Christmas with Mads will never feel the same as it once did… but I will tell you then her tree, her people, her spot and some terribly sung Christmas carols were a darn good way to bring her along into this week. It is my favorite to see her friends and my girls gather around her tree and bring her ornaments up. It is simple and festive and happy… underneath those littles know this loss but they are there. It takes a strong brave child to visit their friend at a cemetery and though it may not look like it in the moments up there, it takes an awesome parent and friend to come up and share those moments with me and for me. Everyone leaves there with their holiday plans and memories to make… and I know their cost in this. it costs your heart energy and hurt to go there and see what we are missing. There is a significant cost… but those amazing people continue to pay that cost to share her, to remember her, to support us… I am so very thankful. I love talking and seeing and singing and hugging and seeing the kids growth… even at the high cost to my heart, mind and soul.

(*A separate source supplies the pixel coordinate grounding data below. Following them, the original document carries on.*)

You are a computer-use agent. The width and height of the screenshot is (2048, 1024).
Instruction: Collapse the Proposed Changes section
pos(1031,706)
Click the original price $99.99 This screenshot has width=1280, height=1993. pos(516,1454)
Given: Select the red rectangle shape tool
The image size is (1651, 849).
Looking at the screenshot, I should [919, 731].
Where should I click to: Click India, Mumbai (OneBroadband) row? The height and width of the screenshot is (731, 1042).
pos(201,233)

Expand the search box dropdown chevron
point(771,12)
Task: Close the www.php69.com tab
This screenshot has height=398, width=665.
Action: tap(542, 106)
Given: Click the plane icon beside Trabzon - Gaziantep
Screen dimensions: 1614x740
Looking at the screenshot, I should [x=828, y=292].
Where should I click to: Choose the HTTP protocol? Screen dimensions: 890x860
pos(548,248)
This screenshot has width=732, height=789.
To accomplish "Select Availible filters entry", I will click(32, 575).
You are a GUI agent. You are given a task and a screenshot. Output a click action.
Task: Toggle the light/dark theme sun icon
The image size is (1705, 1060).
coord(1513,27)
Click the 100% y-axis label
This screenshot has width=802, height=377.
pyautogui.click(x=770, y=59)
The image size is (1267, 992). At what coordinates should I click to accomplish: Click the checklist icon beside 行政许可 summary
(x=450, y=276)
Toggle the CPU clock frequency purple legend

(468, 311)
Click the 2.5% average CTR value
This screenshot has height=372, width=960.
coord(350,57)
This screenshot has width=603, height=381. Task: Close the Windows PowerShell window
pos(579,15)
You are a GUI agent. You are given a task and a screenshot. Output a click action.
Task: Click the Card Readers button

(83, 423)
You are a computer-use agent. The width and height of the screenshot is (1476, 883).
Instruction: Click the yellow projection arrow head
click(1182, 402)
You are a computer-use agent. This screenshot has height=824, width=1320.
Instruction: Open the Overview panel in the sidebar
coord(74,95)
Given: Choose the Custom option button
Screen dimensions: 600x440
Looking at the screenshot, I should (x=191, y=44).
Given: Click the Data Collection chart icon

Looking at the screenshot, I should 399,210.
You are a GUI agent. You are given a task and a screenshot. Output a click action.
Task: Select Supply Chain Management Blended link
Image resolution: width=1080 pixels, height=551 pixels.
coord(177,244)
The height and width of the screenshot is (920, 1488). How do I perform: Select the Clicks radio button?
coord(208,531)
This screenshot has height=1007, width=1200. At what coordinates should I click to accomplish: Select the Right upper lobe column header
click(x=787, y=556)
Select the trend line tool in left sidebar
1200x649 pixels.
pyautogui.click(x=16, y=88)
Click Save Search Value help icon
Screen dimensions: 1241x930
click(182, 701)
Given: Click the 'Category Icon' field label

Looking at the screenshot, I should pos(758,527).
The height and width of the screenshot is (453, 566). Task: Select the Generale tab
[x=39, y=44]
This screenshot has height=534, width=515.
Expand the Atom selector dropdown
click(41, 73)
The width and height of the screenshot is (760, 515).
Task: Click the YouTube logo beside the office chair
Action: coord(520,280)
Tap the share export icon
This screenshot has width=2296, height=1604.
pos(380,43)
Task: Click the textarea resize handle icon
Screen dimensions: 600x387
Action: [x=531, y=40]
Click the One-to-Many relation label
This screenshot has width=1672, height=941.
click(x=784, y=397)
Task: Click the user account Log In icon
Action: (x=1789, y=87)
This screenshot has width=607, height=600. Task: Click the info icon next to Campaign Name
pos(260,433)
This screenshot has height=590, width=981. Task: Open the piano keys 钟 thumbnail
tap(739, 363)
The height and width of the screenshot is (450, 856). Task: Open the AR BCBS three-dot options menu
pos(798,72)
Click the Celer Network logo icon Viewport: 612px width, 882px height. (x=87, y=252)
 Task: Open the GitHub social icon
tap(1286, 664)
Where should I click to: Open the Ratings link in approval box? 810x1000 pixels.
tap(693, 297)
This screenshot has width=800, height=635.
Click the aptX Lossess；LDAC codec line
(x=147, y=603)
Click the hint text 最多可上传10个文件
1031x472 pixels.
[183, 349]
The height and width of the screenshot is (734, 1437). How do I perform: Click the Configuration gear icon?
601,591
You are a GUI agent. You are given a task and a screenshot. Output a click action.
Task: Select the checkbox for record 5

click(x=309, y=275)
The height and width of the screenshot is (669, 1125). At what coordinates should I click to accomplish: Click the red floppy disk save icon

Some friends couldn’t make it, much of my family is far away… but I now they are here. They honor her, share her, bring her along on adventures, talk about her and love our family. I know that they are here… along for this crazy, messy, emotionally expensive ride that is our life. I love seeing those family and friends taking lots of pictures of their kids, taking them on crazy and spontaneous adventures and make their own ‘best days ever’… that is what this is all about.
Christmas is different but it is not bad… there is joy and happy and busy and funny and real. There is celebration and connections and light… this holiday season is about the light and birth of Jesus. In the thick of it that light is what got us through… that light, sometimes, was the only light. Then those connections and threads that I know God made for us brought more light, an a little more light… to the place we are now- a hard place with much light. Even on a painful and thick and heavy day… there is light, even when I chose not follow it or see it for a day. This season is about celebrating this light… the birth of this light. So… is it dark to know this loss? It is. She brings light though… she brings support, she sends hugs, she in those connections and threads and supporters and mountain movers and builders… she is with Him.
So Merry Christmas Madeline. I miss Christmas with you here… here to hug and touch and see and nibble… but you are here, I just cant nibble you or touch your hair. You are here. You are loved. You are remembered. You are honored. You bring light to so many who carry and live in dark… Love you butthead- to the moon and back- to infinity and beyond… Merry Christmas darling.